Indeed... It's a little more in depth than simply using GIS software. You need to understand how it works, which means math math and more math.


----------



## Eye In The Sky (4 Jun 2013)

I agree; the set-up instructions for a FOT (pictured above) are a _great_ trg aide.   >


----------



## Towards_the_gap (4 Jun 2013)

Meh...what other visual aide could I have given to show a least squares adjustment of a closed loop traverse, done having to show all work....


----------



## ShredBrad (5 Jun 2013)

Thank you for all your comments and support!  I would just like to say here at the CFSME the CoC are professional, frank, and fair!  The DCmdt and OC are fantastic, as well as the CoC of CETS, and the Directing NCO was completely professional and very inspiring!  

After further investigation I think it might be possible to get on with CBRN and feel as though this is the next quantum step forward for the CF and the security of its nation.

I also noticed that Fire Fighter has opened up again and might be something to consider as well.

Towards_the_Gap do you know [names removed for PERSEC] from the Ottawa Fire Department?


----------



## Journeyman (5 Jun 2013)

Capt. Happy said:
			
		

> The fact of the matter is the CoC cannot fix what they haven't been told about.


If, in fact, there is a problem.  The CoC may be fully aware of what's happening within their school and see nothing requiring fixing, as we have merely the opinion of one person, whose military track record is.....well, in his own words, ":facepalm: "


----------



## MikeL (5 Jun 2013)

ShredBrad,  you have a lot to learn about PERSEC.  If you want to post your own name on a public forum, well I wouldn't recommend it but go ahead.  But posting the names and work of other individuals publicly online is something you should remove unless those individuals are OK with it.


----------



## Teager (5 Jun 2013)

Take Skeletors advice especially if your wanting to go CBRN or any other SOF component. Last I checked you had to be trades qualified to apply. Correct me if I'm wrong on this.


----------



## 392 (5 Jun 2013)

Journeyman said:
			
		

> If, in fact, there is a problem.  The CoC may be fully aware of what's happening within their school and see nothing requiring fixing, as we have merely the opinion of one person, whose military track record is.....well, in his own words, ":facepalm: "

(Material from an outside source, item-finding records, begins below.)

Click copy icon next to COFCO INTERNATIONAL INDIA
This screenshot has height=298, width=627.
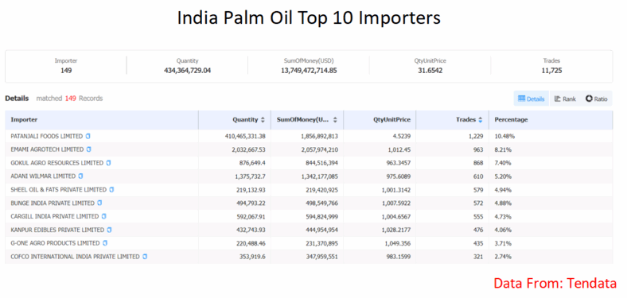pos(145,257)
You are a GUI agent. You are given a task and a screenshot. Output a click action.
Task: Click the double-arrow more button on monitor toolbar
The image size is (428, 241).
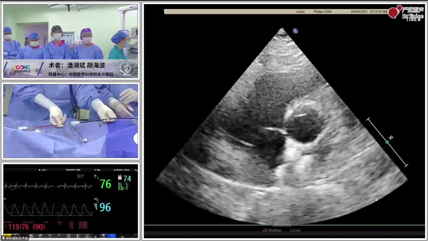(x=95, y=236)
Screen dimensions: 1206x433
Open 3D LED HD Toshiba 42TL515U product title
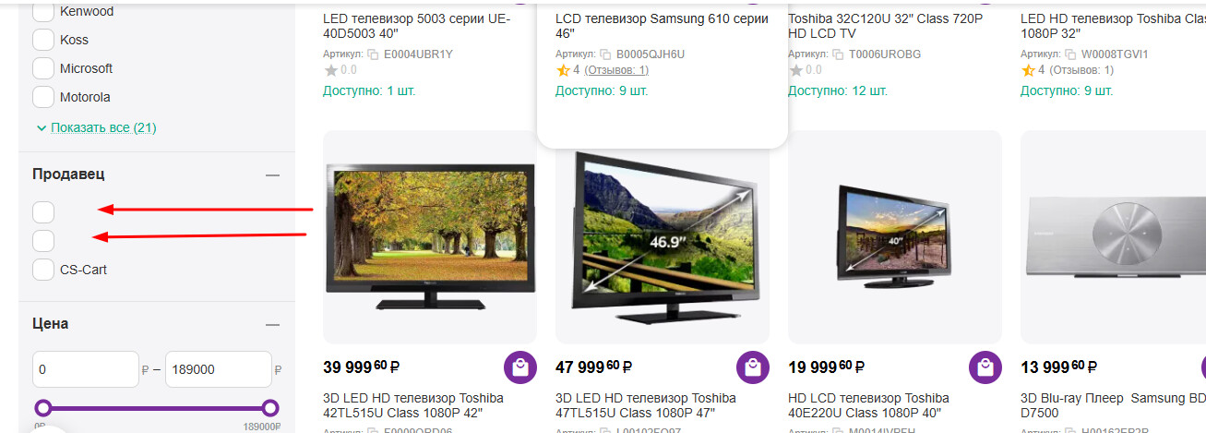click(x=413, y=406)
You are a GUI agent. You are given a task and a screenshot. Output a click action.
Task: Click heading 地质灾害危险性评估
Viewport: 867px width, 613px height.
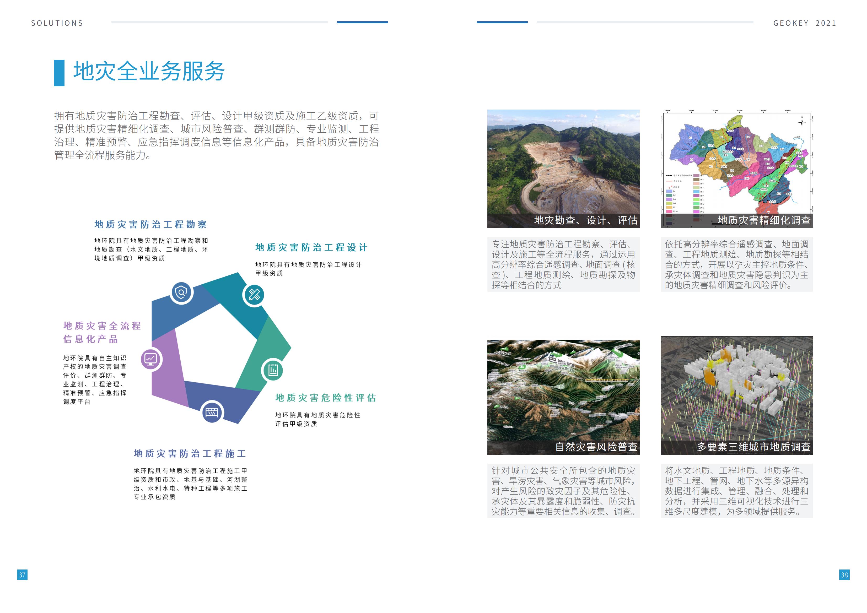click(x=326, y=398)
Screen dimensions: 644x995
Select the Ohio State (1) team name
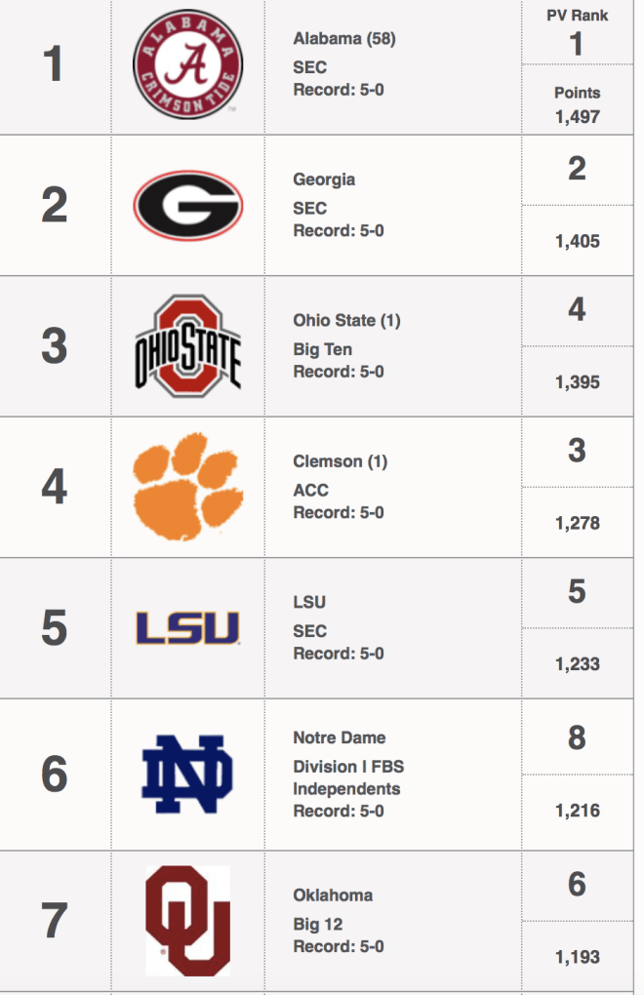tap(346, 321)
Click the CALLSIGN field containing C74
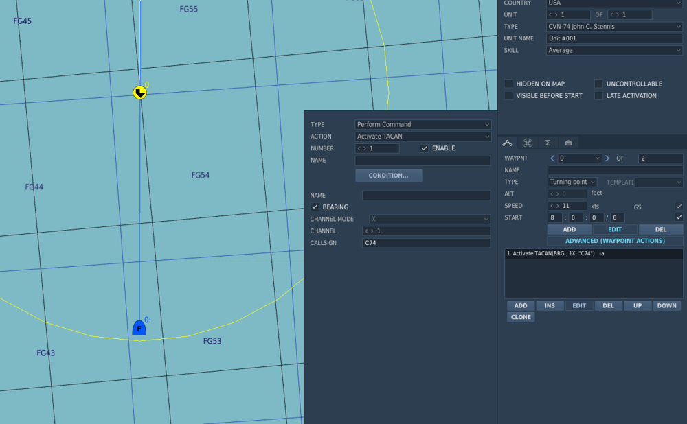The width and height of the screenshot is (687, 424). (x=426, y=243)

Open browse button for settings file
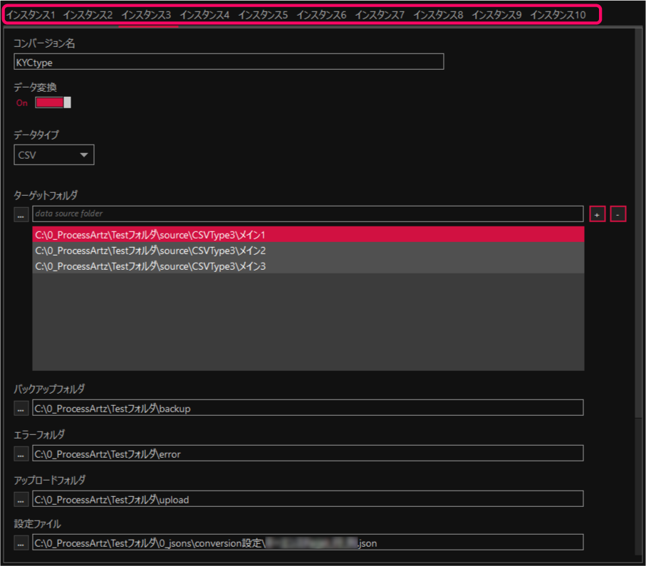pos(21,543)
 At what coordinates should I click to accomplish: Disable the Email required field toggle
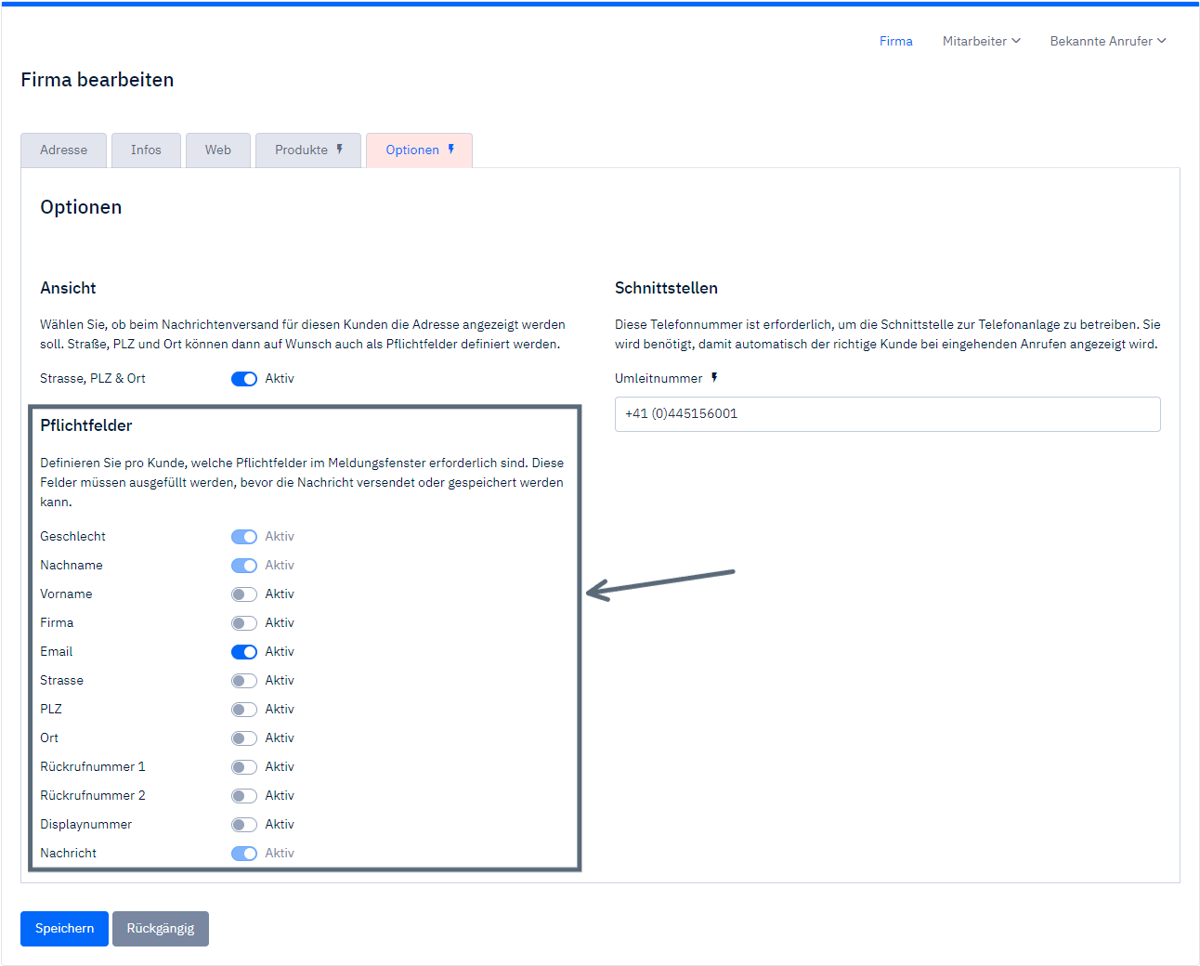[244, 652]

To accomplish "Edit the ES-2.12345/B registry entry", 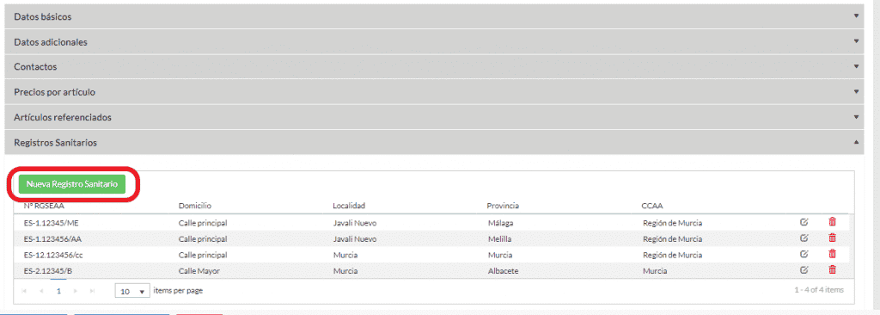I will (x=804, y=270).
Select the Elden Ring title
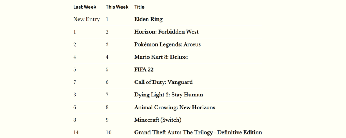346x138 pixels. [x=148, y=19]
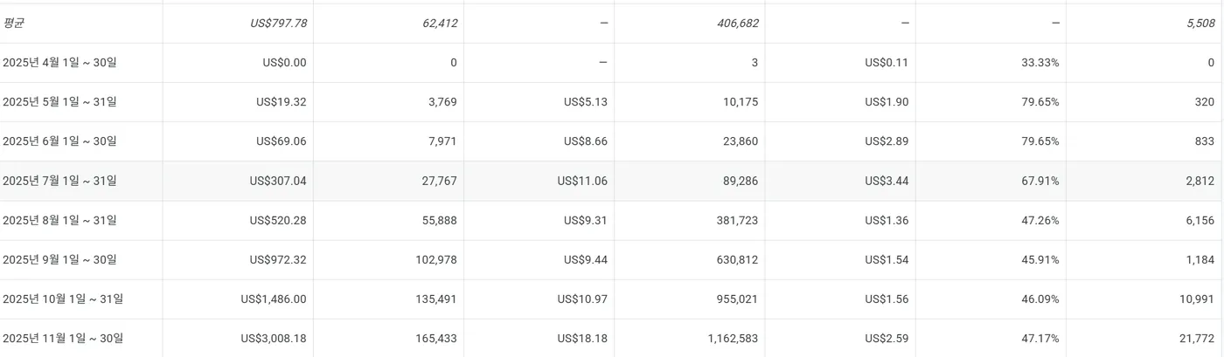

Ordinarily, I would look at claims being made like this and not give them any thought past "that individual is whining because they were axed off a course". However, WRT less than stellar trg in this school, without getting into too many details, I can say with 100% certainty that substandard training in all Sqns has been identified and steps are currently being taken to address it. My point was that every single student, regardless of trade, qualification level or career status who goes to PRB for academic performance is quite literally asked if they "had any issues with the level of training or felt like they were not given enough training to prepare them for the PCs" and given the floor by the CI to state their issues. This is briefed prior to each and every one of them by OC Stds as well so there are no surprises or blank looks. If the student chose not to speak up when given the opportunity to address the issues, then the CoC cannot read minds.

And before anyone asks, the comment about the trg being known about was not due to a PRB incident, but rather another "should never have happened" gong show that happened recently.


----------



## PanaEng (5 Jun 2013)

Glad to hear that those issues are being addressed - hard to keep up to trg stds and tech stds when most courses are being reviewed and changed almost continuously.


----------



## 392 (5 Jun 2013)

PanaEng said:
			
		

> Glad to hear that those issues are being addressed - hard to keep up to trg stds and tech stds when most courses are being reviewed and changed almost continuously.



Believe it or not, that's a small part of the problem. There are a whole host of issues that have been plaguing this place for the last few years that are (hopefully) on track to being sorted. The biggest obstacle to proper fixes though isn't the near constant change in training plans (although that could be fixed easily enough if during the writing boards they sent the actual right people with the skills, experience and know-how instead of just whoever is just not tasked or always has the "good ideas"), it's the crazy pace we're trying to maintain which is preventing the proper AARs and time to fix the identified issues. There are some other issues, but I am not going to get into them on here as it won't be the slightest bit helpful in solving the issue


----------